Suppose I want to build a binary classifier. I have several thousand features and only a few 10s of samples. From domain knowledge, I have a good reason to believe that the class label can be accurately predicted using only a few features, but I have no idea which ones. I also want the final decision rule to be easy to interpret/explain, further necessitating a small number of features. Certain subsets of my features are highly correlated, so selecting the most predictive few independently wouldn't work. I also want to be able to meaningfully do hypothesis testing on my features.

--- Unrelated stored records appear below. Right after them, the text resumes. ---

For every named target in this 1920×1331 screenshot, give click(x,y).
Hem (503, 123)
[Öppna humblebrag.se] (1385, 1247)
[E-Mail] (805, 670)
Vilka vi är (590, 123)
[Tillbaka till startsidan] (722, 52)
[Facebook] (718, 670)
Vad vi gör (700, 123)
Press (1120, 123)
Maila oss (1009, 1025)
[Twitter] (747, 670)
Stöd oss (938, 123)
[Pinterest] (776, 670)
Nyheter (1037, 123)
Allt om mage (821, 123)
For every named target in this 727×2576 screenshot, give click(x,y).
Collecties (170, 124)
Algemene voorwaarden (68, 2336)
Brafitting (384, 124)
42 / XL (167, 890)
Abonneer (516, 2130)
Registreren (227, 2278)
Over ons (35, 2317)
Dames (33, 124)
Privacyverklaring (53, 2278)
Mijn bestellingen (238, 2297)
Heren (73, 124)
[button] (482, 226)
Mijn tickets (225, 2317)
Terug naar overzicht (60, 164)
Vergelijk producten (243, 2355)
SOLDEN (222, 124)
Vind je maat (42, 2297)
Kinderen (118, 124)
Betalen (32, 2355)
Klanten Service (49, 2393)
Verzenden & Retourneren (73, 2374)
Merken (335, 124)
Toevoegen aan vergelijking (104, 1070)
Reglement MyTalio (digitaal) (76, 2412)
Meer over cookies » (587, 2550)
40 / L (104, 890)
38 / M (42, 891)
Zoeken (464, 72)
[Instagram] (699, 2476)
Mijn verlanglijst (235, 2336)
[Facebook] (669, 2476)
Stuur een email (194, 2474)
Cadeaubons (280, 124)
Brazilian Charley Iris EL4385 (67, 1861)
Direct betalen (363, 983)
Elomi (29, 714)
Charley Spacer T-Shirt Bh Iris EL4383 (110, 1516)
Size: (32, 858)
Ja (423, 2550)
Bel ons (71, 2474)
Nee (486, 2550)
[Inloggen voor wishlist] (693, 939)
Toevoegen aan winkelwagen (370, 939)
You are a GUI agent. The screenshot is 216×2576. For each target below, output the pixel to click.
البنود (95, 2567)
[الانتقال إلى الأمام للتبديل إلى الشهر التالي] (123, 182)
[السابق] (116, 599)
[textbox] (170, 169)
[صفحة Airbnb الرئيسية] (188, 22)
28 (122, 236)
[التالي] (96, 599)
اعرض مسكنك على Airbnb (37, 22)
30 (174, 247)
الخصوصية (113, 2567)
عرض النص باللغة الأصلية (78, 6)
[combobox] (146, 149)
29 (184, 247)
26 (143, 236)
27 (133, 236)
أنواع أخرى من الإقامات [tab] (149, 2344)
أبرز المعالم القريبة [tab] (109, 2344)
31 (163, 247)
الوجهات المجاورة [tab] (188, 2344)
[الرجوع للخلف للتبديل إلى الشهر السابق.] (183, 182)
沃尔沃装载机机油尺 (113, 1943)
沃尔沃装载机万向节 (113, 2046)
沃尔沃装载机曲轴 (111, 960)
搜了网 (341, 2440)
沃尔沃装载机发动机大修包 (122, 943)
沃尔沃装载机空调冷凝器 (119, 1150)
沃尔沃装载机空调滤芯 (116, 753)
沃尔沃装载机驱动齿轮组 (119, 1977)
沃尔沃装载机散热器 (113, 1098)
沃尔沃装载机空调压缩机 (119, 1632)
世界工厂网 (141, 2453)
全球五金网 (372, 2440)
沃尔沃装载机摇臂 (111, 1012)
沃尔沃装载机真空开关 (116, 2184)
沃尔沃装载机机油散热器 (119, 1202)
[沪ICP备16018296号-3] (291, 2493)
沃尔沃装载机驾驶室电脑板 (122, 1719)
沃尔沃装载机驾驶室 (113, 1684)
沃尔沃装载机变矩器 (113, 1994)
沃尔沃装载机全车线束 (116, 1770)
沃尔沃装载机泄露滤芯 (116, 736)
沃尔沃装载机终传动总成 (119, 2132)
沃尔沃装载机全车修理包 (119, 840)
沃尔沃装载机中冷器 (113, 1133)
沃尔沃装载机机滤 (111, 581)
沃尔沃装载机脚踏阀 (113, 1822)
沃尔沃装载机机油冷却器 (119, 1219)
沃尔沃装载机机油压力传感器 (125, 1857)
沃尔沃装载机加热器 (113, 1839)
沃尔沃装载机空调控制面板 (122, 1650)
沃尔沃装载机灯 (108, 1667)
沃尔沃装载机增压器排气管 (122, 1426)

Is the following stepwise regression procedure reasonable under these conditions:

1. Given the features already in the model (or just the intercept on the first iteration), select the feature that produces the largest log likelihood ratio when added to the model. Use the likelihood ratio chi-square test to calculate a nominal P-value for each hypothesis test performed in this selection. The null here is that adding the extra variable to the model provides no additional predictive ability. The alternative is that it does increase predictive abilityl

2. Treat the hypotheses tested in Step 1 of each iteration as a family and calculate the false discovery rate for the smallest P-value (for the feature selected) using something like Benjamini-Hochberg.

3. Goto 1 unless some stopping criteria are met.

4. Report the false discovery rates for the individual features, but not the P-value for the model as a whole (since this will be massively inflated). Each of these multiple testing corrected P-values represents the statistical significance of that feature given all of the features previously added to the model.

Does doing something like this under these circumstances successfully avoid all of the typical criticisms of stepwise regression? Are the false discovery rates calculated in this way reasonable?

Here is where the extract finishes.